- INSTRUCTION
Please transcribe every line of the records below word for word.

- ENTRIES SHOWN
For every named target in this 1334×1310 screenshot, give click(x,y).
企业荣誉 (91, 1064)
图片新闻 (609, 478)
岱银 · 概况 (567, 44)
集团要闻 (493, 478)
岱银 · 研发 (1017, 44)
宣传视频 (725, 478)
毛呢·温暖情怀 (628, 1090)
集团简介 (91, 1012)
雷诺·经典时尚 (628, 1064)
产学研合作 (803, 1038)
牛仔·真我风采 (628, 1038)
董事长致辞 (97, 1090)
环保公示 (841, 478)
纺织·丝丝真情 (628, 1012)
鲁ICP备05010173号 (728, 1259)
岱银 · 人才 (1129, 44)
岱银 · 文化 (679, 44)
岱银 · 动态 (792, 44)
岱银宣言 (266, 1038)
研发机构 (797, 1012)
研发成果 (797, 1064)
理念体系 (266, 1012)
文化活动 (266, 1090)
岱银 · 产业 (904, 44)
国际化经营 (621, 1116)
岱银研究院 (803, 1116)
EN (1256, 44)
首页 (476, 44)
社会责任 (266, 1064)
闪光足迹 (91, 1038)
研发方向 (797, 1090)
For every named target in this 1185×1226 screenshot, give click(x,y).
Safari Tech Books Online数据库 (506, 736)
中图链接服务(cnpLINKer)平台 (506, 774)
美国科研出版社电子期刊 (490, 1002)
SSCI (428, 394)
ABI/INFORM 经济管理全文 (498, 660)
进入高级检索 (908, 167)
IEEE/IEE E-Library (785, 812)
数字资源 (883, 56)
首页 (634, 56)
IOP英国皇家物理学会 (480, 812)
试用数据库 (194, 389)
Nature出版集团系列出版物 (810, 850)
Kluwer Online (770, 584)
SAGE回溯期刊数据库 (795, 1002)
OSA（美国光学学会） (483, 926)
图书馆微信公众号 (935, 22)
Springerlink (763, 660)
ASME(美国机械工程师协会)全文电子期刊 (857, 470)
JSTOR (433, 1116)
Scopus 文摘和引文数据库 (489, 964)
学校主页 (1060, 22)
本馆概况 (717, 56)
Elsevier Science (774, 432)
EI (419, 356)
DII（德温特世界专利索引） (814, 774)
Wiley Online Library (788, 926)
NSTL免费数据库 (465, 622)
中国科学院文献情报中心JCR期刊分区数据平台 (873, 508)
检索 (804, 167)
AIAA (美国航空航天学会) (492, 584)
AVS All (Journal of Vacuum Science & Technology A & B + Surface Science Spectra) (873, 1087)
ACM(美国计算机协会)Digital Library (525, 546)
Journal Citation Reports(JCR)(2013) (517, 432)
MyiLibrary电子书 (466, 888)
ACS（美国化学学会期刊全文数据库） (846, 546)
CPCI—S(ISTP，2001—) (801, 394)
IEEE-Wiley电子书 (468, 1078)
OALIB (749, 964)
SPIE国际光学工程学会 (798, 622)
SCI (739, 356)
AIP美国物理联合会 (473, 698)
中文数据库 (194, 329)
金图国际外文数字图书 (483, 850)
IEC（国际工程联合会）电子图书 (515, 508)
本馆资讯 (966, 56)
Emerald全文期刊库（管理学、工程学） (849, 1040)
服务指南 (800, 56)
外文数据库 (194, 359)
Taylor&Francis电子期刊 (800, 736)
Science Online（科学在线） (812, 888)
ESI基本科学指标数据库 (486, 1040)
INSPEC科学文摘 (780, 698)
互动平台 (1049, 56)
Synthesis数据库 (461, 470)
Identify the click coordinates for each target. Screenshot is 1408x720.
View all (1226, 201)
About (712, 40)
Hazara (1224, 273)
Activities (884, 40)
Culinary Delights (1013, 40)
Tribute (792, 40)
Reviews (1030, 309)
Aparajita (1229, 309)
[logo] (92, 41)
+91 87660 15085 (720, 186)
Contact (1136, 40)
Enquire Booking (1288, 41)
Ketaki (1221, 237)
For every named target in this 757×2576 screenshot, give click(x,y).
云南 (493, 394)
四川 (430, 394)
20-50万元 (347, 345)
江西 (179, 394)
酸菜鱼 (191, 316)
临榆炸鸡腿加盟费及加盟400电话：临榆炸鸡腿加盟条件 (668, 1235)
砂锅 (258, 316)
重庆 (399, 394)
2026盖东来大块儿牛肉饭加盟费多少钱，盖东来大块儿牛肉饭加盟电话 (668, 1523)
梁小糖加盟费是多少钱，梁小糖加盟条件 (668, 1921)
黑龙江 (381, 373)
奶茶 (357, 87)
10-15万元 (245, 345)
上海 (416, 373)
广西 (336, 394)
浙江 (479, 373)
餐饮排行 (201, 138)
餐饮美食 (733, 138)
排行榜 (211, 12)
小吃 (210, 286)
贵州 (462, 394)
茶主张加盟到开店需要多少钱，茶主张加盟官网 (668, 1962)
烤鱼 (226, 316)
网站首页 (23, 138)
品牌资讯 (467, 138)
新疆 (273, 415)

- RESULT OF THIS EXERCISE
For every named target in this 1334×1310 screenshot, give click(x,y).
企业荣誉 (91, 1064)
图片新闻 (609, 478)
岱银 · 概况 (567, 44)
集团要闻 (493, 478)
岱银 · 研发 (1017, 44)
宣传视频 (725, 478)
毛呢·温暖情怀 (628, 1090)
集团简介 (91, 1012)
雷诺·经典时尚 (628, 1064)
产学研合作 (803, 1038)
牛仔·真我风采 (628, 1038)
董事长致辞 (97, 1090)
环保公示 (841, 478)
纺织·丝丝真情 (628, 1012)
鲁ICP备05010173号 (728, 1259)
岱银 · 人才 (1129, 44)
岱银 · 文化 (679, 44)
岱银 · 动态 (792, 44)
岱银宣言 (266, 1038)
研发机构 (797, 1012)
研发成果 (797, 1064)
理念体系 (266, 1012)
文化活动 (266, 1090)
岱银 · 产业 (904, 44)
国际化经营 (621, 1116)
岱银研究院 (803, 1116)
EN (1256, 44)
首页 (476, 44)
社会责任 (266, 1064)
闪光足迹 (91, 1038)
研发方向 (797, 1090)
For every named target in this 1185×1226 screenshot, give click(x,y).
Safari Tech Books Online数据库 (506, 736)
中图链接服务(cnpLINKer)平台 (506, 774)
美国科研出版社电子期刊 (490, 1002)
SSCI (428, 394)
ABI/INFORM 经济管理全文 (498, 660)
进入高级检索 (908, 167)
IEEE/IEE E-Library (785, 812)
数字资源 (883, 56)
首页 (634, 56)
IOP英国皇家物理学会 (480, 812)
试用数据库 (194, 389)
Nature出版集团系列出版物 (810, 850)
Kluwer Online (770, 584)
SAGE回溯期刊数据库 (795, 1002)
OSA（美国光学学会） (483, 926)
图书馆微信公众号 (935, 22)
Springerlink (763, 660)
ASME(美国机械工程师协会)全文电子期刊 (857, 470)
JSTOR (433, 1116)
Scopus 文摘和引文数据库 (489, 964)
学校主页 (1060, 22)
本馆概况 (717, 56)
Elsevier Science (774, 432)
EI (419, 356)
DII（德温特世界专利索引） (814, 774)
Wiley Online Library (788, 926)
NSTL免费数据库 (465, 622)
中国科学院文献情报中心JCR期刊分区数据平台 (873, 508)
检索 (804, 167)
AIAA (美国航空航天学会) (492, 584)
AVS All (Journal of Vacuum Science & Technology A & B + Surface Science Spectra) (873, 1087)
ACM(美国计算机协会)Digital Library (525, 546)
Journal Citation Reports(JCR)(2013) (517, 432)
MyiLibrary电子书 (466, 888)
ACS（美国化学学会期刊全文数据库） (846, 546)
CPCI—S(ISTP，2001—) (801, 394)
IEEE-Wiley电子书 (468, 1078)
OALIB (749, 964)
SPIE国际光学工程学会 (798, 622)
SCI (739, 356)
AIP美国物理联合会 (473, 698)
中文数据库 (194, 329)
金图国际外文数字图书 (483, 850)
IEC（国际工程联合会）电子图书 (515, 508)
本馆资讯 (966, 56)
Emerald全文期刊库（管理学、工程学） (849, 1040)
服务指南 (800, 56)
外文数据库 (194, 359)
Taylor&Francis电子期刊 (800, 736)
Science Online（科学在线） (812, 888)
ESI基本科学指标数据库 (486, 1040)
INSPEC科学文摘 (780, 698)
互动平台 (1049, 56)
Synthesis数据库 (461, 470)
Identify the click coordinates for each target. Screenshot is 1408x720.
View all (1226, 201)
About (712, 40)
Hazara (1224, 273)
Activities (884, 40)
Culinary Delights (1013, 40)
Tribute (792, 40)
Reviews (1030, 309)
Aparajita (1229, 309)
[logo] (92, 41)
+91 87660 15085 (720, 186)
Contact (1136, 40)
Enquire Booking (1288, 41)
Ketaki (1221, 237)
For every named target in this 757×2576 screenshot, give click(x,y).
云南 (493, 394)
四川 (430, 394)
20-50万元 (347, 345)
江西 (179, 394)
酸菜鱼 (191, 316)
临榆炸鸡腿加盟费及加盟400电话：临榆炸鸡腿加盟条件 (668, 1235)
砂锅 (258, 316)
重庆 (399, 394)
2026盖东来大块儿牛肉饭加盟费多少钱，盖东来大块儿牛肉饭加盟电话 (668, 1523)
梁小糖加盟费是多少钱，梁小糖加盟条件 (668, 1921)
黑龙江 (381, 373)
奶茶 (357, 87)
10-15万元 (245, 345)
上海 (416, 373)
广西 (336, 394)
浙江 (479, 373)
餐饮排行 (201, 138)
餐饮美食 (733, 138)
排行榜 (211, 12)
小吃 (210, 286)
贵州 (462, 394)
茶主张加盟到开店需要多少钱，茶主张加盟官网 (668, 1962)
烤鱼 (226, 316)
网站首页 (23, 138)
品牌资讯 (467, 138)
新疆 (273, 415)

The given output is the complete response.